Privacy - American carrot or European stick?
Jinfo Blog
6th March 2012
Abstract
The US government prepares to set out its data privacy principles while Europe sees problems in its own more advanced policy. Meanwhile individuals are deciding for themselves about who has access to their own personal online data.
Item
As the United States government finally sets out its data privacy principles, all is not well with the rather more advanced European policy. Meanwhile, though, are individuals starting to leapfrog the law by managing their own privacy better?
“We can’t wait,” says the Obama administration as it unveils its proposals for a Privacy Bill of Rights to protect consumers online. Presumably that means it can’t wait for the industry to get around to regulating itself regarding the control users have over how their information is used – although the US government’s announcement does acknowledge the Digital Advertising Alliance’s commitment to implementing Do Not Track technology within nine months.
Nevertheless, it all seems a little permissive. The US government’s white paper points out that “there is no Federal regulation at the end of the process, and codes will not bind any companies unless they choose to adopt them”.

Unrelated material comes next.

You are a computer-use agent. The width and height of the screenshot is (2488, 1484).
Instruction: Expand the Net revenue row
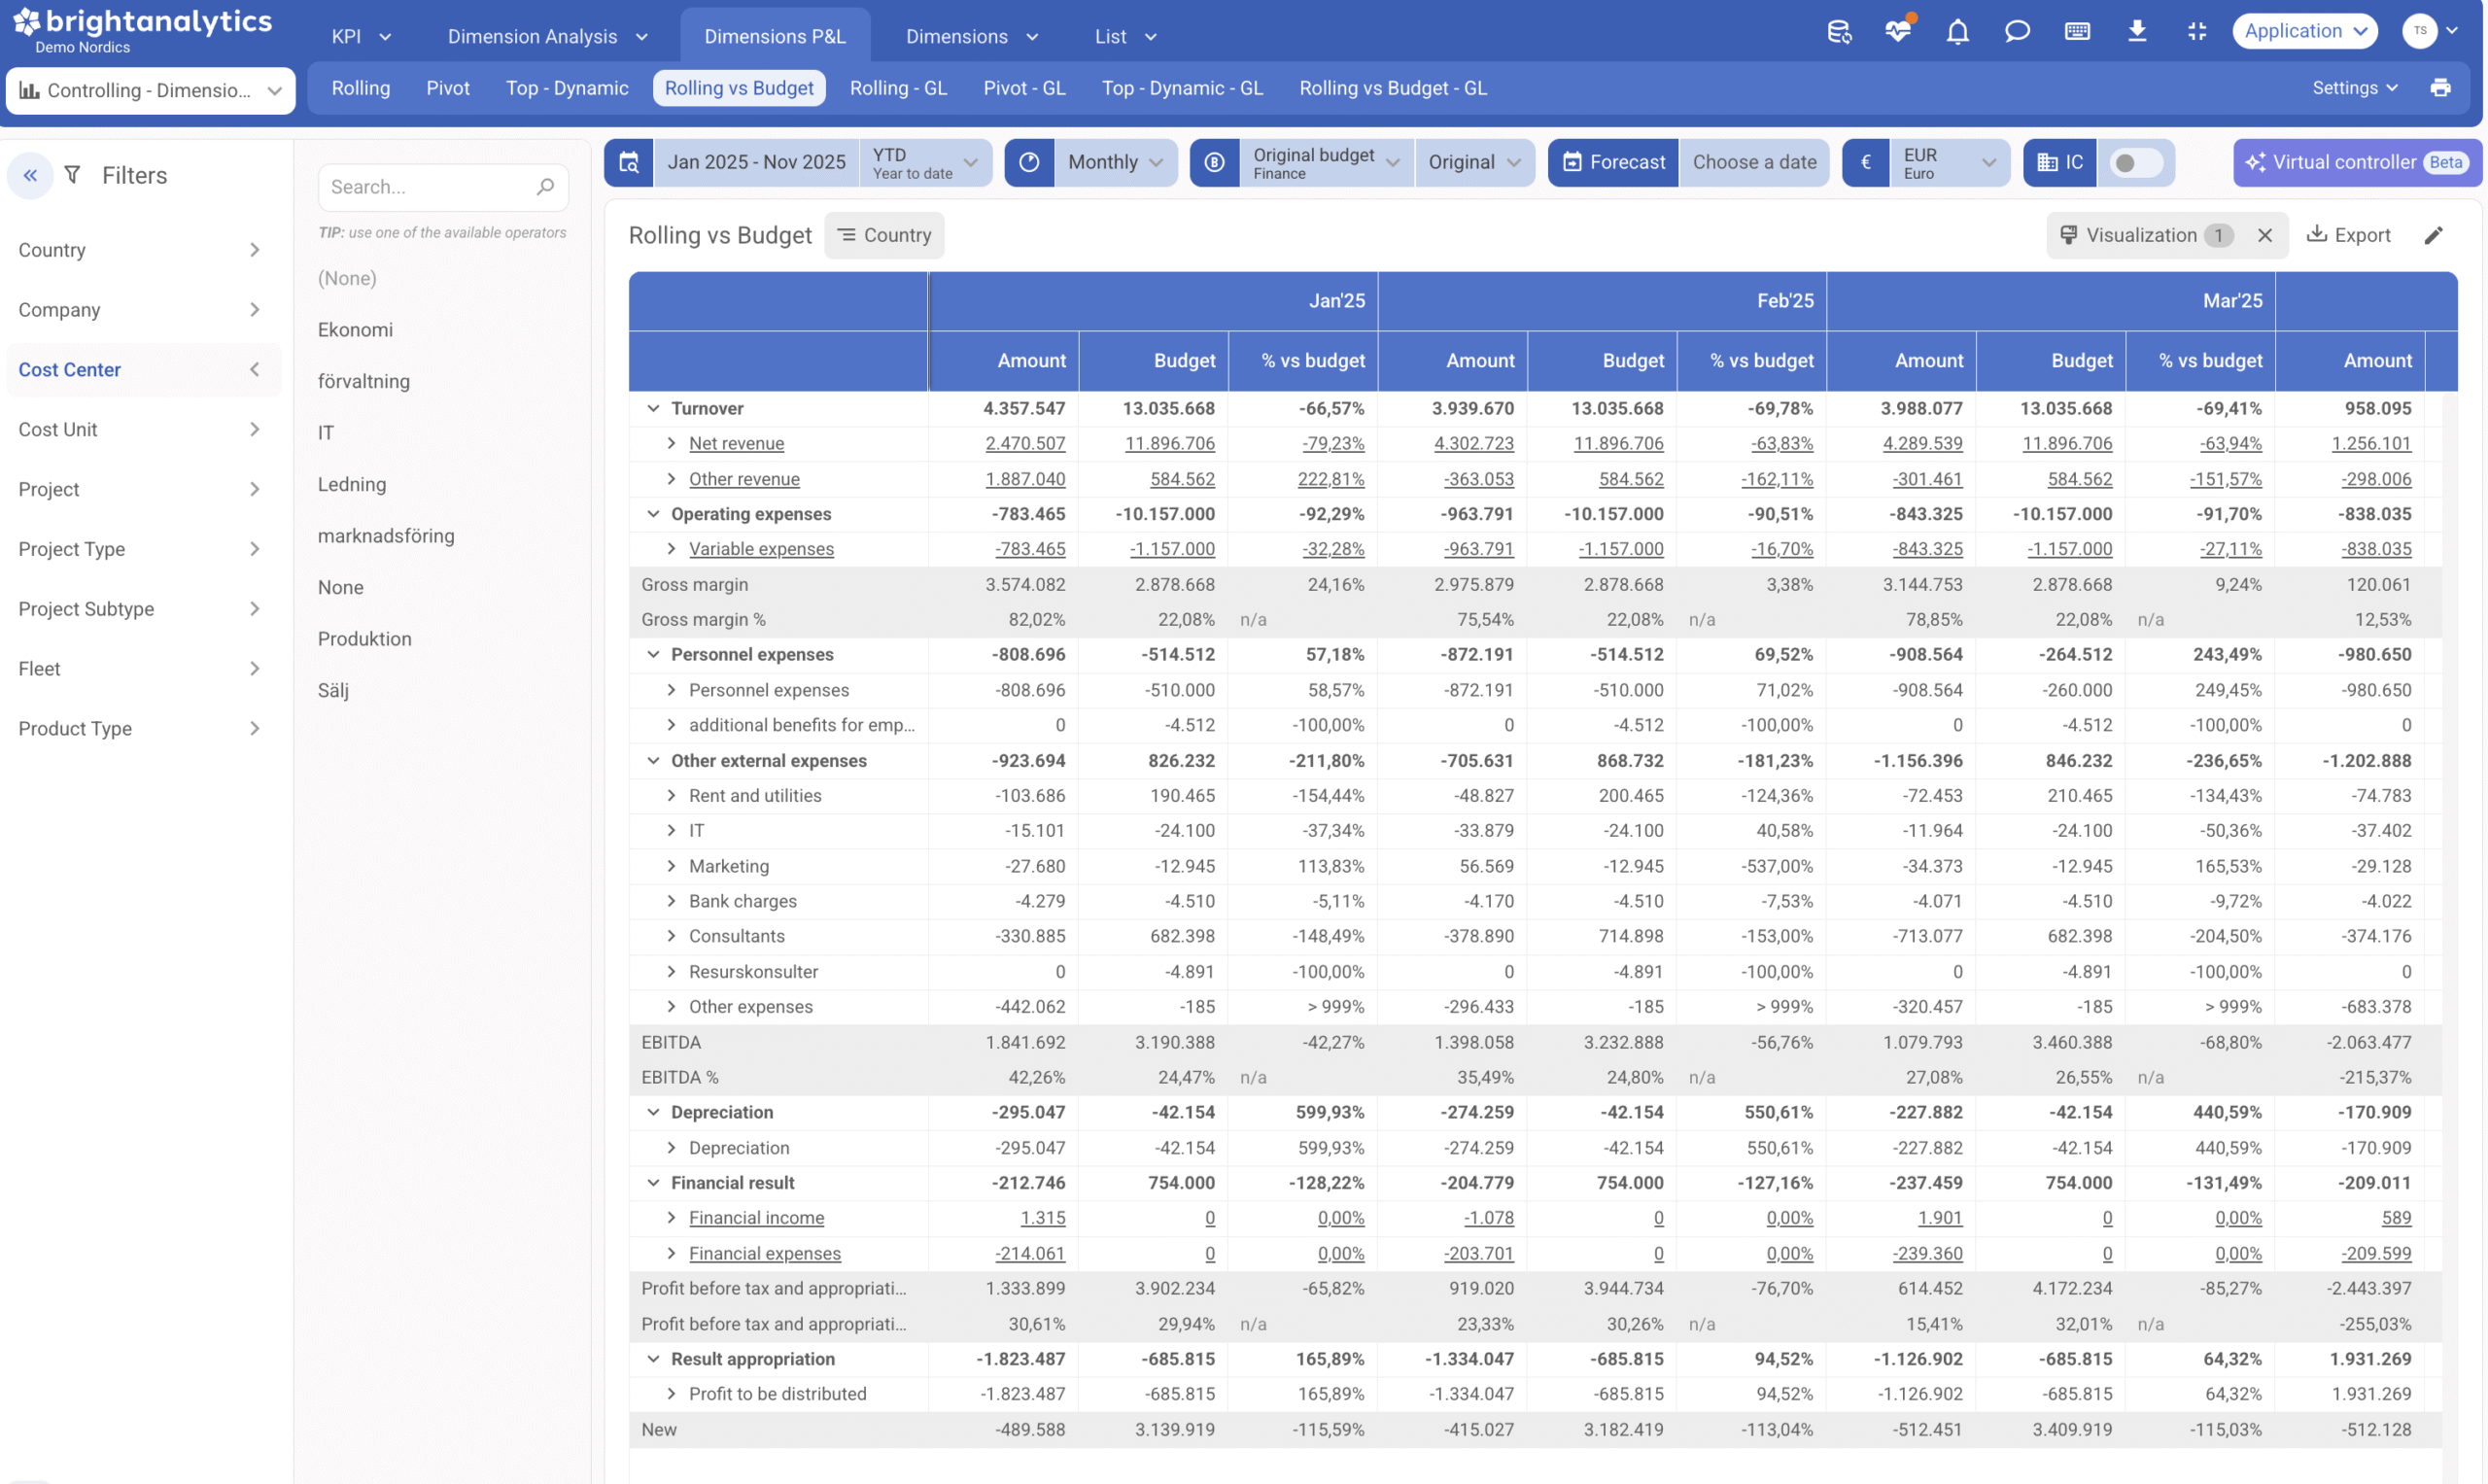[x=671, y=443]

But before the apparently more privacy-conscious Europeans start to shuffle discontentedly and grumble once more about lack of American commitment, holes are also beginning to appear in their own proposals (LiveWire background here).
According to a blog posting by information law training specialist Amberhawk, the United Kingdom Ministry of Justice (MoJ) data protection policy boss, John Bowman, complained recently that the proposed European regulation “gold plated” citizens’ rights and was disproportionately biased against business. The MoJ currently has a Call for Evidence out on the proposal (more LiveWire background) – and it’s easy to see what answer it would like.

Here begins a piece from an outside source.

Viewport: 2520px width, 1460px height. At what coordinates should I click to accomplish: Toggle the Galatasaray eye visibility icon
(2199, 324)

Then Google’s global privacy counsel Peter Fleischer has said that search engines shouldn’t have to comply with the “right to be forgotten”; that’s the job of webmasters. All the search engines should have to do is keep their indexing up to date and make it easier for webmasters to remove their site from search results.
The European Commission begs to differ (the ZDNet technology site reports); the rules certainly will apply to search engines, it says. But in her robust response to Google, European Commission privacy champion Viviane Reding did seem to make one concession: social networking sites may not have to forget when users have already restricted access to “friends”.
If so, it looks as if users may be helping this process along. A new study by the Pew Research Center’s Internet & American Life Project finds that around six in 10 set their profiles to “friends only”, while another fifth allow only friends of friends in.
What’s more, the numbers of people pruning their friend lists, deleting comments made about them by others and untagging photos identifying them have also increased. Looks as if people are starting to take responsibility for their own “right to be forgotten” – in America, at any rate.